Unctad wijst op sterke stijging werkloosheid China
China moet snel maatregelen nemen om een sterke stijging van de werkloosheid te voorkomen. Vele banen dreigen te verdwijnen door China’s toetreding tot de wereldhandelsorganisatie WTO eind vorig jaar, zo waarschuwt de VN-organisatie Unctad.
Volgens het maandag verschenen jaarrapport van de Unctad kan China weliswaar profiteren van het WTO-lidmaatschap door hogere exportopbrengsten en meer buitenlandse investeringen, maar betekent het tevens grote concurrentie voor de inefficiënte staatsbedrijven. Veel banenverlies dreigt bijvoorbeeld in de auto- en textielsector, tenzij ondernemingen daar beter worden geleid, aldus de Unctad.
China is sinds 1 december 2001 lid van de WTO, de organisatie van 144 lidstaten die streeft naar vrijere en eerlijke wereldhandel. In ruil voor de gunstige handelsvoorwaarden van de overige WTO-leden, heeft China zijn markten moeten openen. Steeds meer buitenlandse bedrijven trekken daardoor naar deze hardgroeiende economie.
Staatsmedia in China meldden maandag dat de werkloosheid in de stedelijke gebieden van het land de komende vier jaar kan verdrievoudigen tot meer dan twintig miljoen mensen.
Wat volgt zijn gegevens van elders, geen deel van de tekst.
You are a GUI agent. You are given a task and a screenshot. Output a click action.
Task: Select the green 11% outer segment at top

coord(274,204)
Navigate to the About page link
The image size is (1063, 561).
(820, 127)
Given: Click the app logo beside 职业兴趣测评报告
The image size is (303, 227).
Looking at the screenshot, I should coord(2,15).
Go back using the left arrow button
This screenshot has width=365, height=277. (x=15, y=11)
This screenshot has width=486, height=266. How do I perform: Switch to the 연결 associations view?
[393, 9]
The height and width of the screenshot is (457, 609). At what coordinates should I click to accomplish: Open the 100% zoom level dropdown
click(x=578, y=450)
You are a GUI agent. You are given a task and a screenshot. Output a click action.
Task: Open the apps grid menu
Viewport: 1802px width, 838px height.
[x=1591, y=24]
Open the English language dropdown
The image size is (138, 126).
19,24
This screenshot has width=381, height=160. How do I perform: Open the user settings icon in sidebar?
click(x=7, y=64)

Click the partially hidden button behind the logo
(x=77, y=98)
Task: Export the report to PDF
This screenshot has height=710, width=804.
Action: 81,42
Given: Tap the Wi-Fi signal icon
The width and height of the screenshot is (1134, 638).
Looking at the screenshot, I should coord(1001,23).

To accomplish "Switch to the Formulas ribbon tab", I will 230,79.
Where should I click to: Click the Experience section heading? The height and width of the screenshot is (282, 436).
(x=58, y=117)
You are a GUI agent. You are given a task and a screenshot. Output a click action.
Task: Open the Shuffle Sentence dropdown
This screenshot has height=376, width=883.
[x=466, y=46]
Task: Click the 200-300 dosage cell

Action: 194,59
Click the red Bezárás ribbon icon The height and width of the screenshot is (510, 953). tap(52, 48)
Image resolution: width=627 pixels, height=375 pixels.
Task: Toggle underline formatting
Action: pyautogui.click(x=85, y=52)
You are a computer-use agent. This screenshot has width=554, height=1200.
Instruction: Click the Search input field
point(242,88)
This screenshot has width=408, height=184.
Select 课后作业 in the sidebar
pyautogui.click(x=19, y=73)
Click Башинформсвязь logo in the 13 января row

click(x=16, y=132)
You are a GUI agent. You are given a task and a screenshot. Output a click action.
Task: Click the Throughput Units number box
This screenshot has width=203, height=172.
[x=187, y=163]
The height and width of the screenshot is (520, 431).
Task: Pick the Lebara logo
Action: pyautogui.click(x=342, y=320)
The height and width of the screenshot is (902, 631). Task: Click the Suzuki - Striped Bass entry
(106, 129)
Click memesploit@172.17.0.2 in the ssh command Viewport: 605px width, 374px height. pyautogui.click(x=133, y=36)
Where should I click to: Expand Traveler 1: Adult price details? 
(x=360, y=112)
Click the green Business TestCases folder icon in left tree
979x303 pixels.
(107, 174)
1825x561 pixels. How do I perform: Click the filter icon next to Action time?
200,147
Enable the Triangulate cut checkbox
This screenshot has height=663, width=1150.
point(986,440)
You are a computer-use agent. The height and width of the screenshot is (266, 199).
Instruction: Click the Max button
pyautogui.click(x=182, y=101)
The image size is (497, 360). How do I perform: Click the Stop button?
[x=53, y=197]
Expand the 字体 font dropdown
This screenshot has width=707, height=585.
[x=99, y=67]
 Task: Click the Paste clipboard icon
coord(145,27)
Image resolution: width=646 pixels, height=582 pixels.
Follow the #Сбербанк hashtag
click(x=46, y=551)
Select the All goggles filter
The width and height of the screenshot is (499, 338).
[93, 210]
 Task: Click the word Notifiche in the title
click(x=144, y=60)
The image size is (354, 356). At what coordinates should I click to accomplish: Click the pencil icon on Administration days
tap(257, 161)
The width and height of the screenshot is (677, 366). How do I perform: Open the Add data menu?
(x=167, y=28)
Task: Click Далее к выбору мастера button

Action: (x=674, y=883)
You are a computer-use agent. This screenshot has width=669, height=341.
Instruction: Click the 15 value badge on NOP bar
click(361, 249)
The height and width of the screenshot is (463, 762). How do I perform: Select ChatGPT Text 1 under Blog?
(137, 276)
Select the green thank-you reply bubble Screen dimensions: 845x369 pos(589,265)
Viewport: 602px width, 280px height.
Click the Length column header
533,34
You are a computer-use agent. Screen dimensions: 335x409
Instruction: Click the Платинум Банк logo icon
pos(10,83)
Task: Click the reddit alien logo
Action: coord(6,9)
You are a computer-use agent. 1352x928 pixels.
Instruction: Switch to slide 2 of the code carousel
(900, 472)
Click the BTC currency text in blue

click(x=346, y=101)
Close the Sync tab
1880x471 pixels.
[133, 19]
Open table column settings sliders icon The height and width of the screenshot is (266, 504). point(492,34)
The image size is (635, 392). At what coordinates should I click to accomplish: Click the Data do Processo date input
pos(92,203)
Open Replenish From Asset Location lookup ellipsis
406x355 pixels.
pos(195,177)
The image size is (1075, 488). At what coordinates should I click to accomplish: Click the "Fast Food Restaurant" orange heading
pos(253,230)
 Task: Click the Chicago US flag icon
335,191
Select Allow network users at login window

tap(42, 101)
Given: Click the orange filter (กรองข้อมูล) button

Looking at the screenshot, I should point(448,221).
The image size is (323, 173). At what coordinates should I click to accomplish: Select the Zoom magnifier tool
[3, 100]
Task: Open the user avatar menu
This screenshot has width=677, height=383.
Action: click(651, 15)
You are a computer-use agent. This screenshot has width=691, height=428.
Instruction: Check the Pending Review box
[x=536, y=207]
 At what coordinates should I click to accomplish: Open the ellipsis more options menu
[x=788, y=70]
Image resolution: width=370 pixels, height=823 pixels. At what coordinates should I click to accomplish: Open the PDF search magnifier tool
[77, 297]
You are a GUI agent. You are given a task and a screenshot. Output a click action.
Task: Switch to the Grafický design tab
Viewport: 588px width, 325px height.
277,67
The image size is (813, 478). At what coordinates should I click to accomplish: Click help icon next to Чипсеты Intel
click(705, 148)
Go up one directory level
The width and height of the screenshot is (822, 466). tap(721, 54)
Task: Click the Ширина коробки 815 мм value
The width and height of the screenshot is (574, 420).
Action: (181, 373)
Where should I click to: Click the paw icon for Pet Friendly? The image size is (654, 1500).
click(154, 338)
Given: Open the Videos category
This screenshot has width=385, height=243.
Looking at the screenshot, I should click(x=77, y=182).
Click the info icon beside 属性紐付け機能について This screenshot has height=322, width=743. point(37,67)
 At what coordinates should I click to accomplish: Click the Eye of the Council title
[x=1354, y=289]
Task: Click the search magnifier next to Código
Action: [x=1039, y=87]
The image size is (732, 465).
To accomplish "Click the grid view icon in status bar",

Zij verklaarden dit ook voor een groot deel door te wijzen naar China’s toetreding tot de WTO.
De Unctad, die regelmatig studies verricht naar de positie van de Derde Wereld ten opzichte van de ontwikkelde landen en daarmee vooral in de jaren zeventig furore maakte, oordeelt hard over de staatsbedrijven. Die hebben te veel werknemers in dienst, kampen met grote voorraden en zijn niet productief genoeg, zo meent de VN-organisatie.
Aanbevelingen doet de Unctad niet. Toch lijkt het erop dat de werkloosheidsbestrijding voor China een belangrijke uitdaging wordt. De regering publiceerde maandag een beleidsdocument met als uitgangspunten om de werkloosheid binnen de perken te houden en hogere inkomens voor de Chinese werknemers te bewerkstelligen.
Dit jaar wil de regering acht miljoen nieuwe banen creëren en de werkloosheid in de steden beperkt houden tot 4,5 procent van de beroepsbevolking. Vorig jaar was dat 3,6 procent.
De goede voornemens zijn waarschijnlijk in een stroomversnelling gekomen door de toenemende arbeidsonrust in China. De afgelopen maanden gingen al enkele malen werknemers boos de straat op, een verschijnsel dat in de 53-jarige geschiedenis van de volksrepubliek niet vaak is voorgekomen. Daarbij ging het vooral om werknemers die officieel nog wel in dienst zijn van staatsbedrijven, maar feitelijk thuiszitten. Zij klaagden over te weinig overheidssteun en eisten een ’echte’ baan.
Tussen 1998 en 2001 hebben al 25,5 miljoen mensen de staatsbedrijven moeten verlaten. Daarvan vonden 16,8 miljoen mensen een nieuwe baan, aldus regeringscijfers. Buiten de steden is de situatie ernstiger. Circa 150 miljoen mensen van het platteland zouden naarstig op zoek zijn naar banen in de steden.